Puzzle Box Horror Book Recommendation – Vintage by Steve Berman.

SYNOPSIS: On a chilly, autumn night, on a lonely New Jersey highway, a teenager meets the boy of his dreams dressed in vintage clothing. When the boy vanishes, the teenager discovers he’s encountered the local legend, the ghost of a young man who died four decades earlier and has haunted that stretch of road ever since. Curious and smitten, the next evening the teen returns with his best friend. So begins an unusual story of boy-meets-ghost complete with Ouija boards, hours spent in cemeteries, scares and macabre humor. This new edition of the book, to celebrate its thirteenth anniversary, features a new introduction by New York Times best-selling author Holly Black.

Author Steve Berman

Writer of: Fantastical fiction, eerie stories, queer tales
​Almost an Andre Norton Award Winner
Not quite a Shirley Jackson Award Winner
​Actually a Lambda Literary Award Winner!

Rows of pointing data
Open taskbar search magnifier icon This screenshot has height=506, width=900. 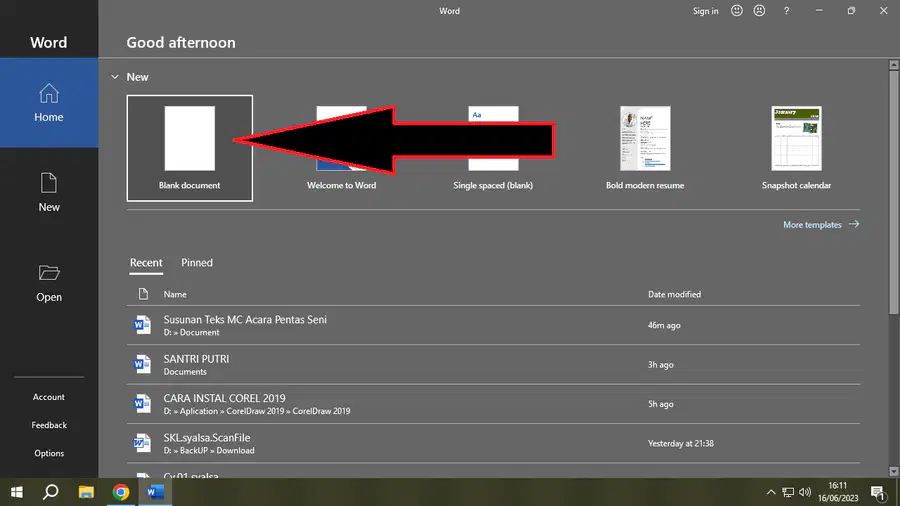pyautogui.click(x=51, y=492)
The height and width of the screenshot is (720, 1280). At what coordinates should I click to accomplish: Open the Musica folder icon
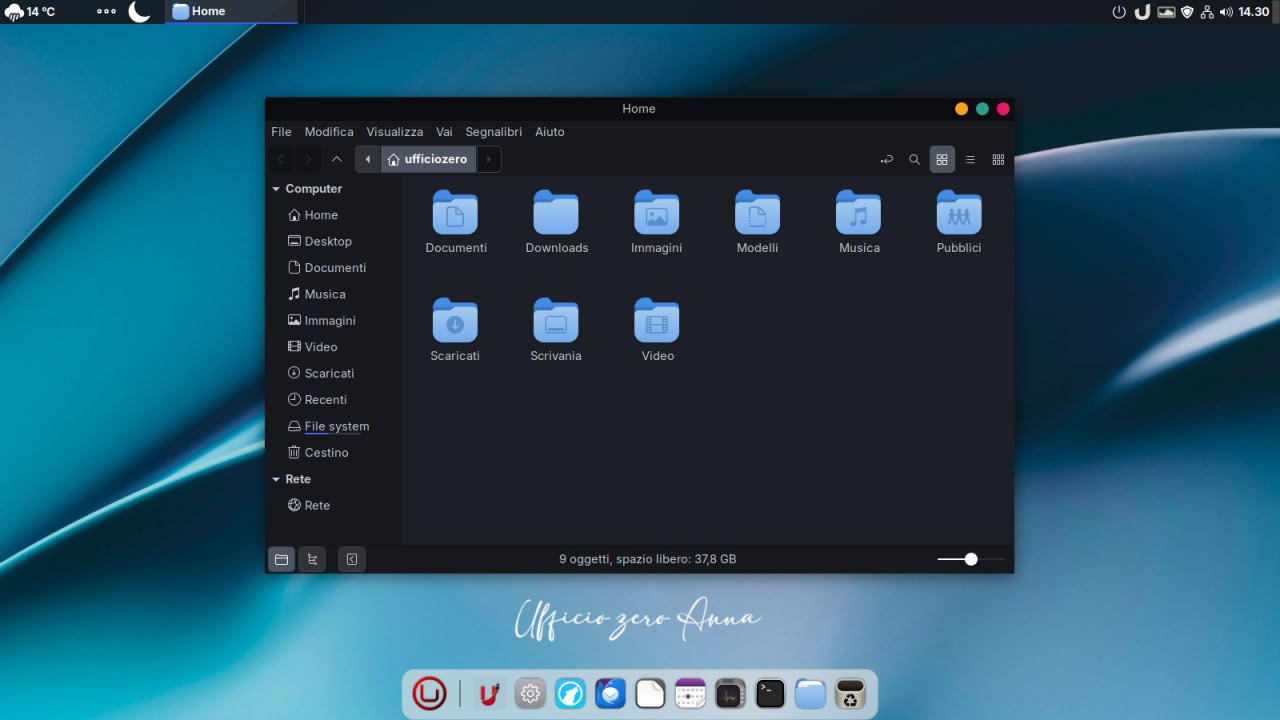[x=858, y=213]
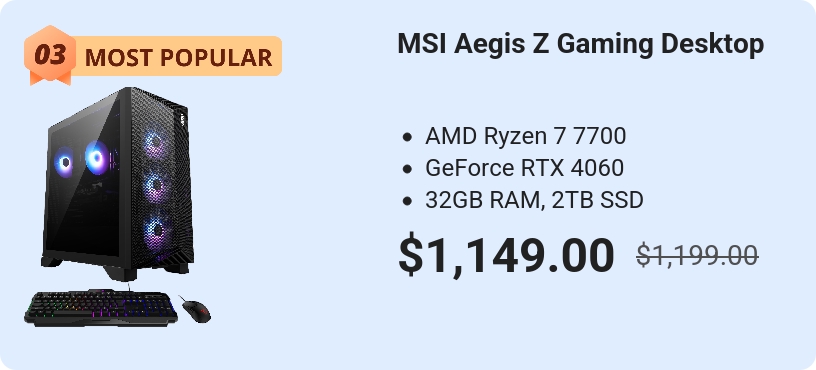Screen dimensions: 816x370
Task: Open the MSI gaming tower product image
Action: (118, 184)
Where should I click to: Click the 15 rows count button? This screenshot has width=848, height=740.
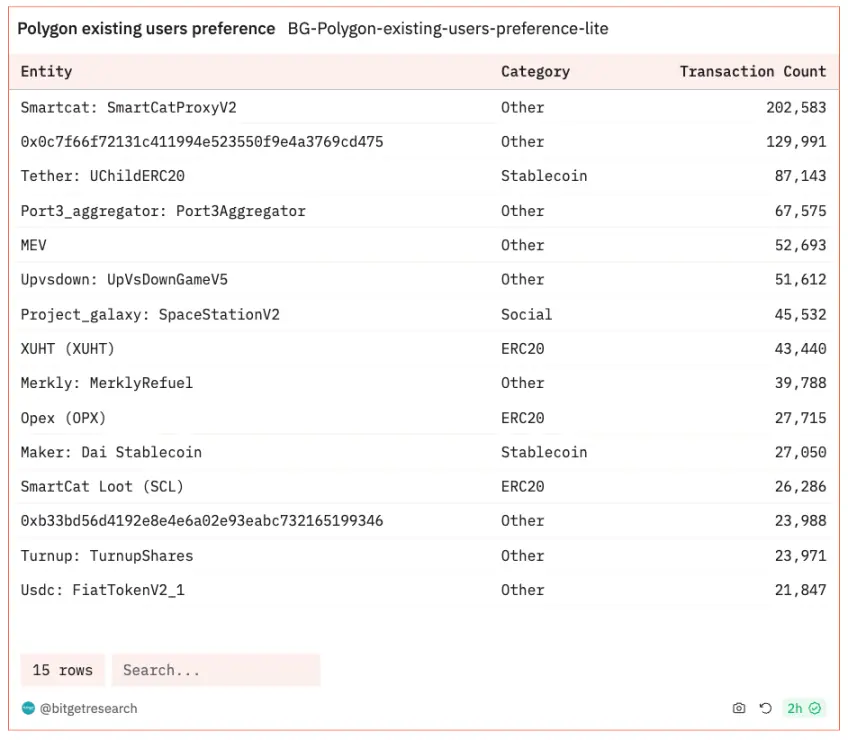(x=62, y=670)
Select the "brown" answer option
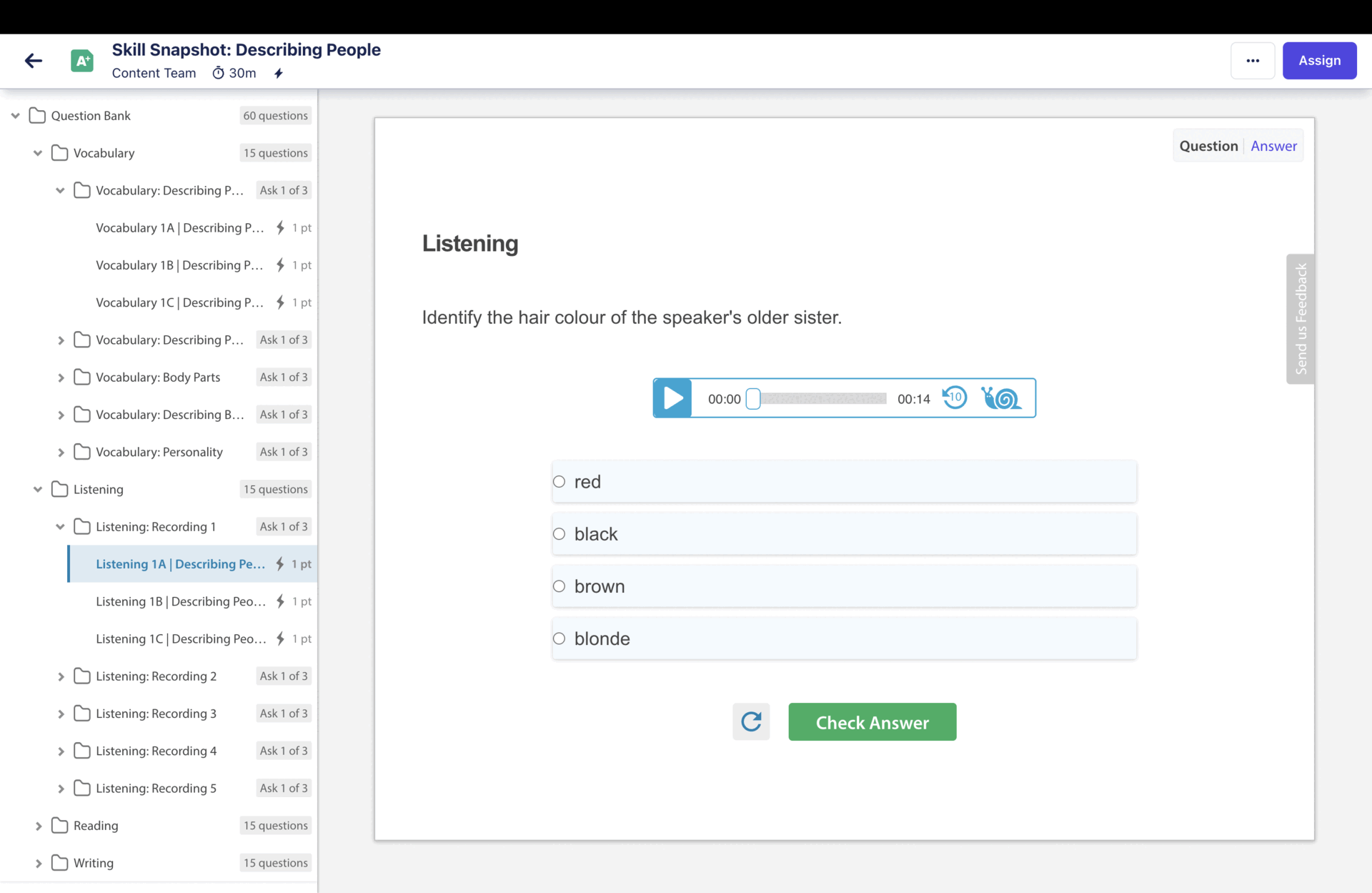Screen dimensions: 1372x893 click(x=560, y=586)
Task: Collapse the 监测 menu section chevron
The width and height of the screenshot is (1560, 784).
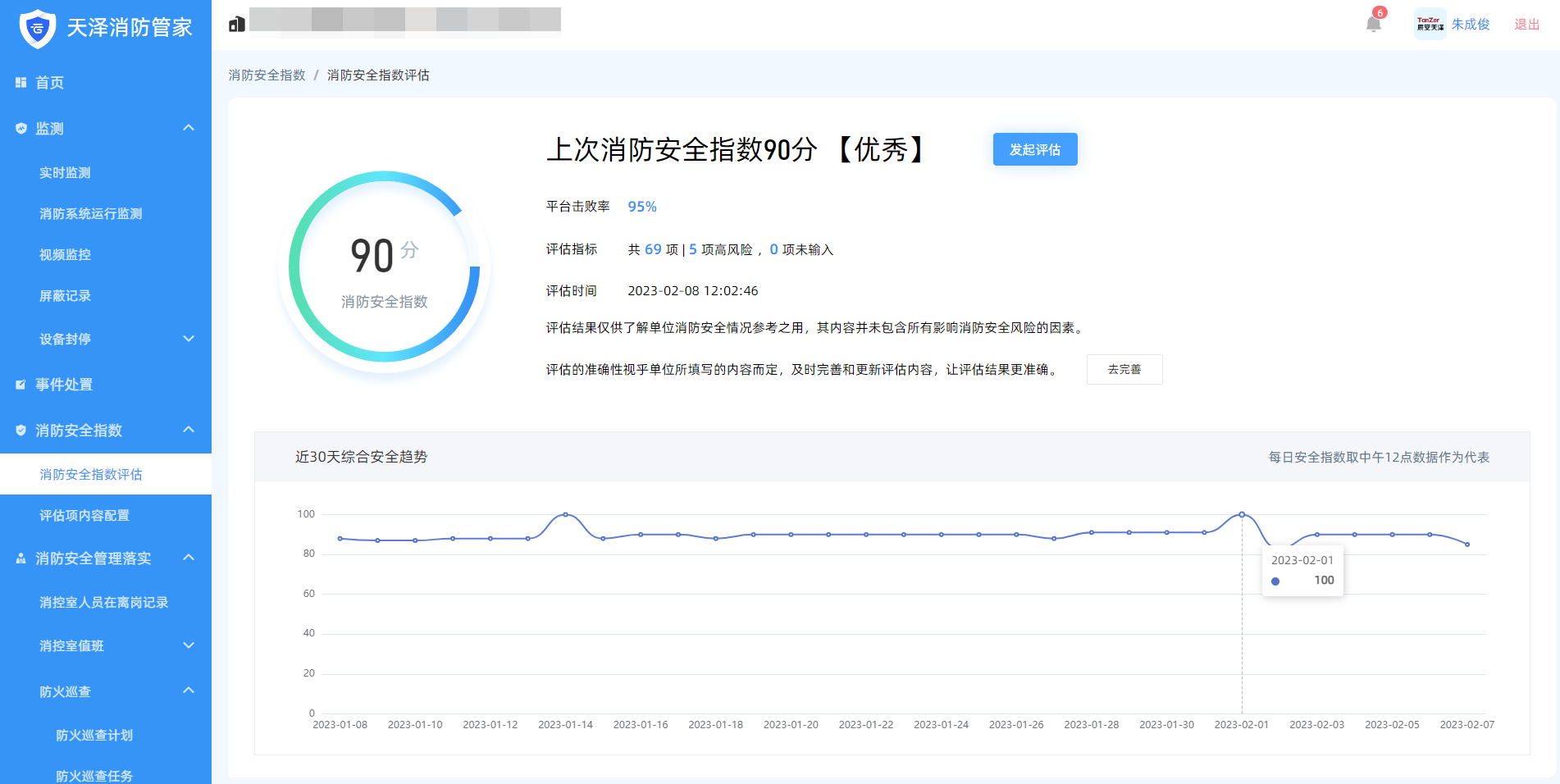Action: [189, 128]
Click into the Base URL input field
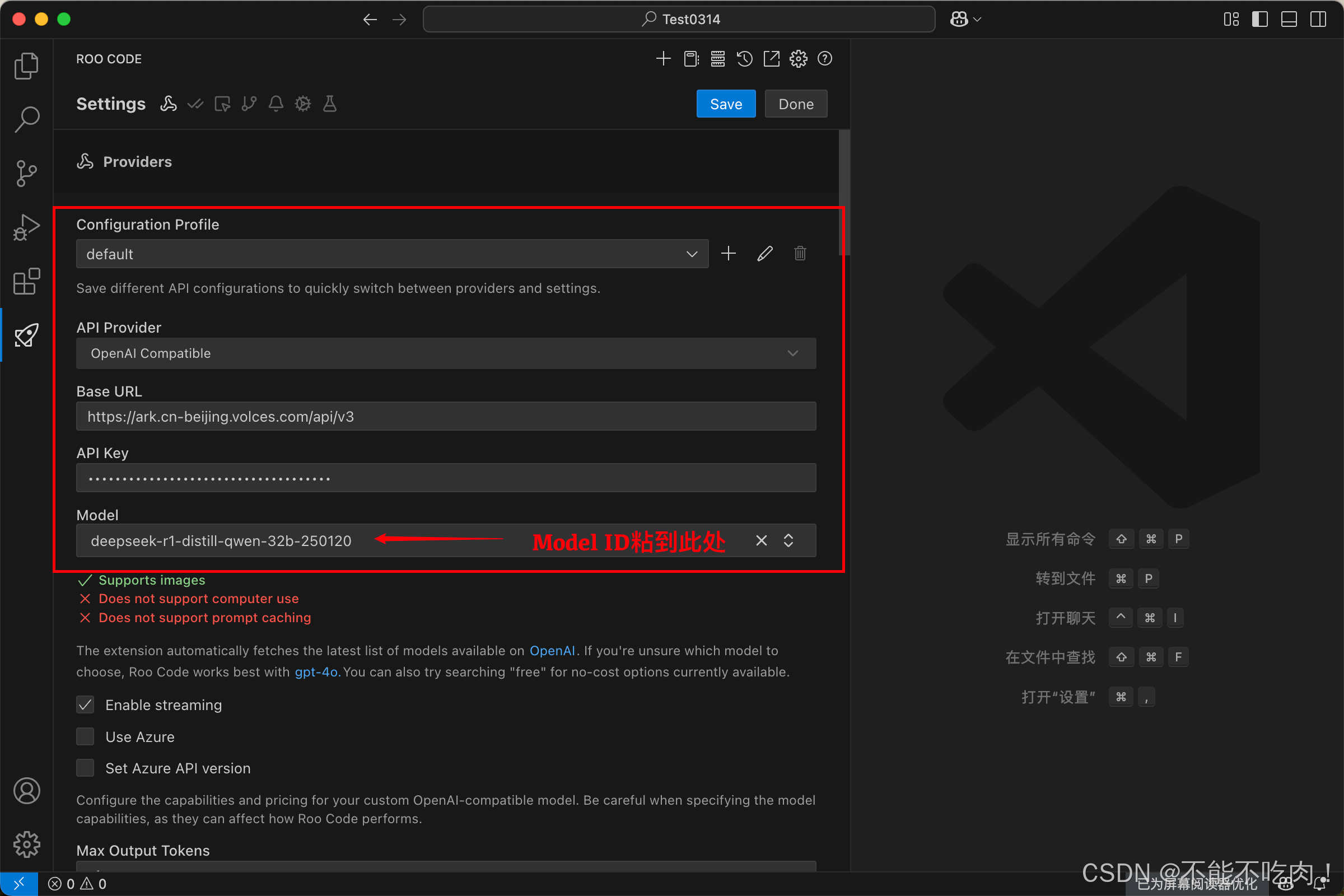This screenshot has width=1344, height=896. click(446, 417)
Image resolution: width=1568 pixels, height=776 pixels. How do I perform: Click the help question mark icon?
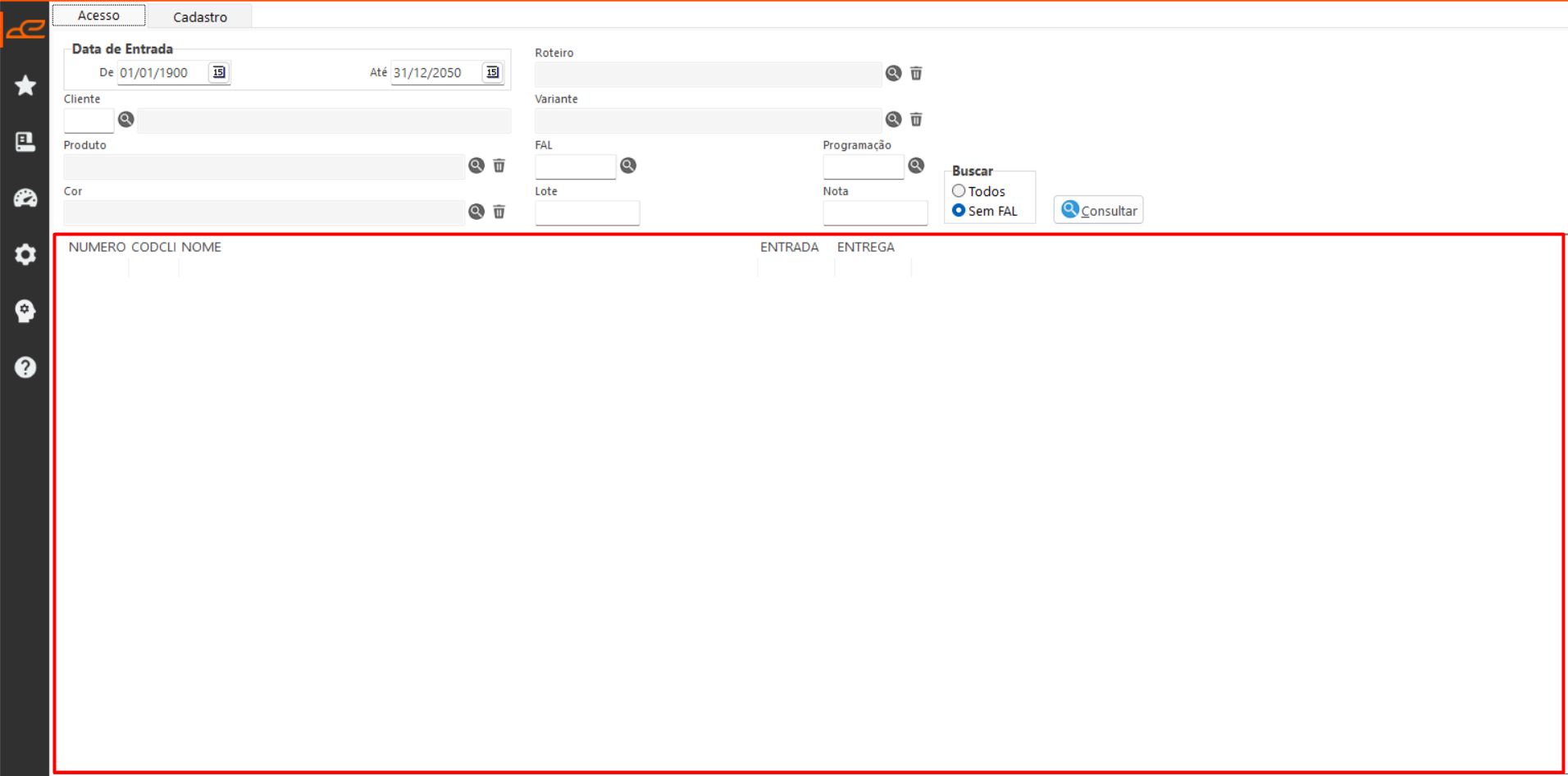tap(25, 367)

** WORK TO BE COMPLETED **
Write what comes next in the page recommending the novel Vintage, picking up right after its last line. The listing has nothing to do with this.

** ANSWER TO THIS PROBLEM **
Vintage is Steve Berman’s first novel and the reviews speak for themselves.

Richard Bowes:

“Steve Berman’s first novel Vintage is a skillful brew of Goth fashion, gay teen alienation, a sexually predatory ghost from the legendary past and an improvised exorcism into which the author has blended a surprisingly sweet coming-of-age love story.”

Holly Black:

“A witty, shuddersome, and extraordinary book that haunts as it charms.”

Ben Long:

I really love the set up of this story! It has many classic coming-of-age tropes, but it revisits them with a queer ghost story twist. Our narrator is a shy, quiet teen who works at a vintage clothing store and has yet to experience a romantic relationship. One night while walking home he chances upon the ghost of a young man, and a supernatural bond is formed. He’s falling in love, but the ghost may have more sinister motivations…

Go here to read the full review!

Vintage by Steve Berman is available now from Lethe Press.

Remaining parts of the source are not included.